Implementation of the modifications to these plants is proceeding in 
accordance with schedules agreed to by the staff.
.

                                     15

References:

1.   NUREG-0611, "Generic Evaluation of Feedwater Transients and Small-Break 
     Loss-of-Coolant Accidents in Westinghouse Designed Operating Plants," 
     U.S. Nuclear Regulatory Commission, January 1980.

2.   NUREG-0635, "Generic Evaluation of Feedwater Transients and Small-Break 
     Loss-of-Coolant Accidents in Combustion Engineering Designed Operating 
     Plants," U.S. Nuclear Regulatory Commission, January 1980.

3.   NUREG-0737, "Clarification of TMI Action Plan Requirements," U.S. 
     Nuclear Regulatory Commission, November 1980.

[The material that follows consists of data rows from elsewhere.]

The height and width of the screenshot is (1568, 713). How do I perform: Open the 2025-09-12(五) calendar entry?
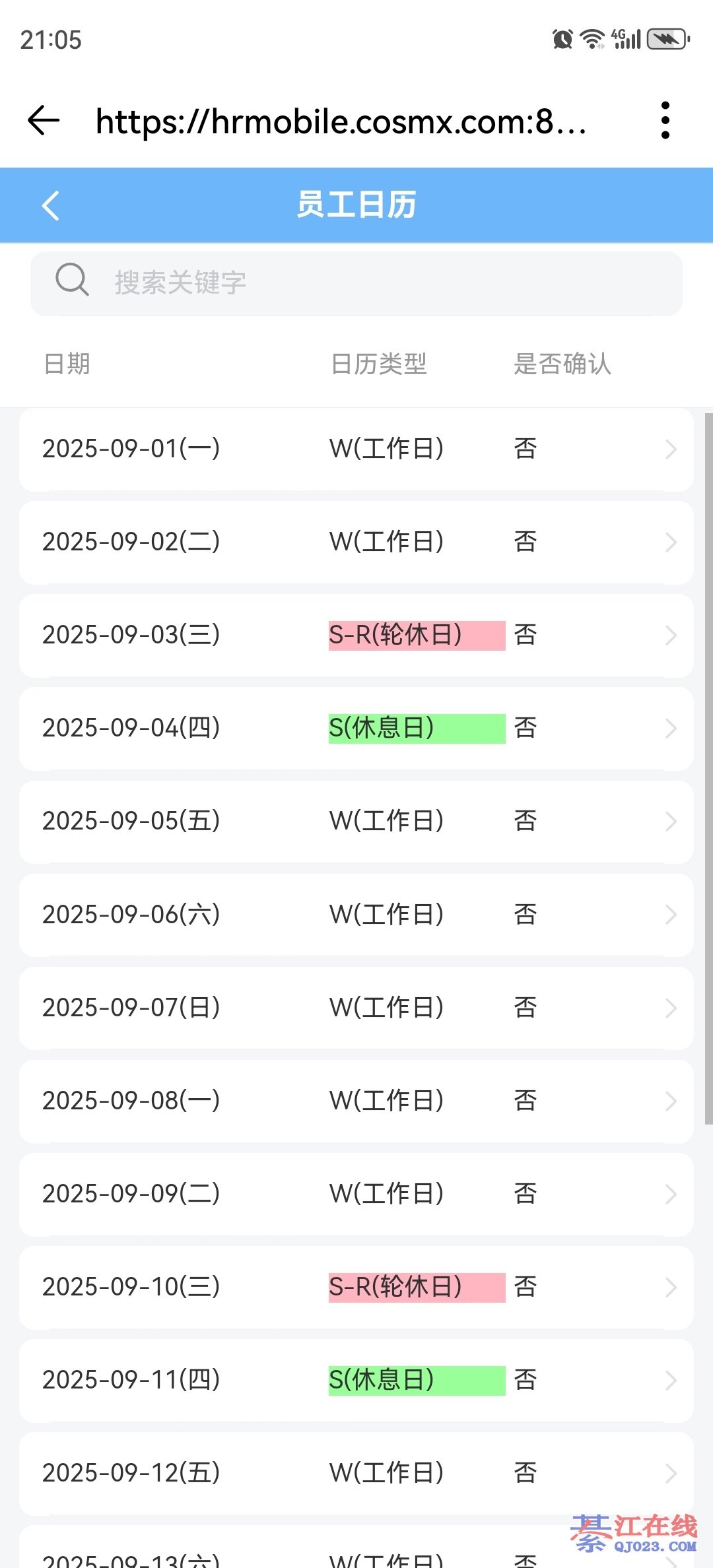[x=131, y=1473]
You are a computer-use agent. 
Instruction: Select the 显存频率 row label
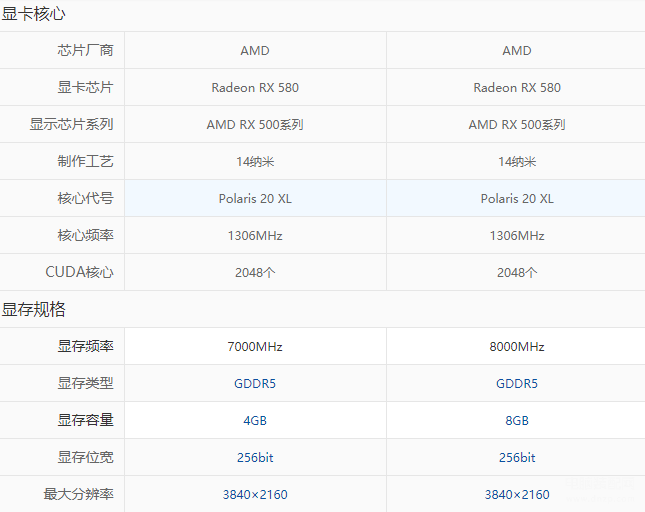pos(85,346)
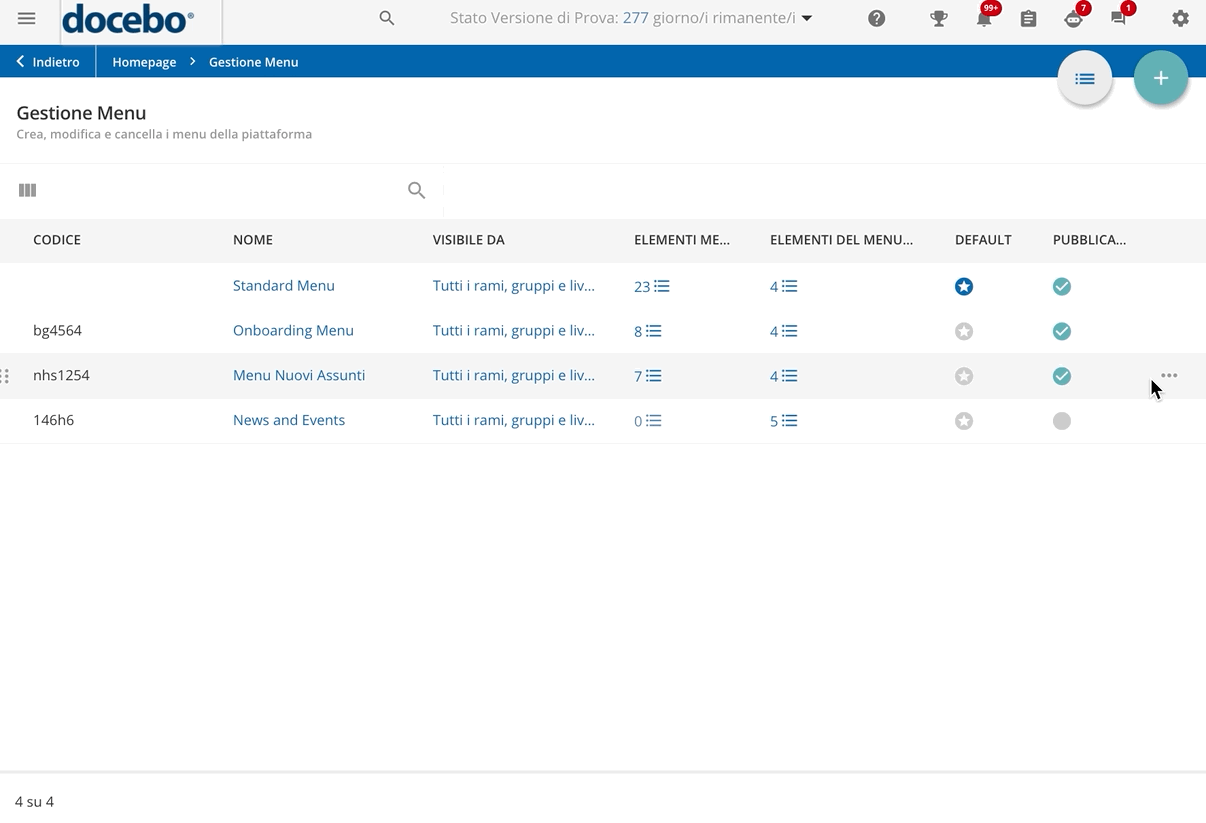Open the round list button beside plus
The image size is (1206, 823).
[1085, 78]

GSI No. A-13   (MPA No. B-017)     TITLE:  Snubber Operability Assurance-
                                           Hydraulic Snubbers

This issue concerns operability of hydraulic snubbers which is required to 
assure that the structural integrity of the reactor coolant system is 
maintained during and following a seismic or other event initiating dynamic 
loads.  Operating experience in the 1970's indicated the need for changes, 
clarifications and improvements in snubber Technical Specifications.  These 
changes provided for:  (1) precluding use of an arbitrary snubber capacity 
as a limit for inservice test requirements, (2) elimination of the 
requirement that seal material be approved by NRC, (3) implementation of a 
monitoring program to assure snubber reliability, (4) development and 
implementation of clearly defined inservice test requirements, and (5) 
permissible in-place inservice testing.

By letter dated November 20, 1980, the NRC requested that all power reactor 
licensees (except Systematic Evaluation Program (SEP) licensees) incorporate 
the above changes in plant-specific Technical Specifications.  A similar 
request was sent to SEP licensees on March 23, 1981.  Also, revisions to the 
Standard Technical Specifications (W, GE, CE and BW) incorporated the 
appropriate Technical Specifications to address these changes for NTOLs.

References

1.   NRC Letter to All Power Reactor Licensees (Except SEP Licensees), 
     "Technical Specification Revisions for Snubber Surveillance," November 
     20, 1980.

2.   NRC Letter to all SEP Power Reactor Licensees, (Except SEP Licensees), 
     "Technical Specification Revisions for Snubber Surveillance," March 23, 
     1981.
.

                                     16

GSI No. A-13   (MPA No. B-022)     TITLE:  Snubber Operability Assurance-
                                           Mechanical Snubbers

This aspect of the issue addresses mechanical snubbers.  In the mid 1970's, 
several deficiencies were noted in the Technical Specifications for assuring 
snubber reliability.  Also, mechanical snubbers were not included in the 
Technical Specifications surveillance requirements.  Many licensees used 
mechanical snubbers as original equipment and others requested to replace 
their hydraulic snubbers with mechanical ones to simplify or avoid inservice 
surveillance.  The most likely failure for an unsurveilled mechanical 
snubber is permanent lock-up which can be harmful to plant systems during 
normal operations and during seismic events initiating dynamic loads.  
Therefore, changes were needed which would:  (1) include mechanical snubbers 
in the surveillance program, (2) preclude use of an arbitrary snubber 
capacity as a limit for inservice test requirements, (3) implement a 
monitoring program to assure snubber reliability, (4) develop and implement 
clearly defined test requirements, and (5) permit in-place inservice 
testing.

By letter dated November 20, 1980, the NRC requested that all power reactor 
licensees (except Systematic Evaluation Program (SEP) licensees) incorporate 
the above changes in plant-specific Technical Specifications.  A similar 
request was sent to SEP licensees on March 23, 1981.  Also, revisions to the 
Standard Technical Specifications (W, GE, CE and BW) incorporated the 
appropriate Technical Specifications to address these changes for NTOLs.

References:

1.   NRC Letter to All Power Reactor Licensees (Except SEP Licensees), 
     "Technical Specification Revisions for Snubber Surveillance," November 
     20, 1980.

2.   NRC Letter to All SEP Power Reactor Licensees, "Technical Specification 
     Revisions for Snubber Surveillance," March 23, 1981.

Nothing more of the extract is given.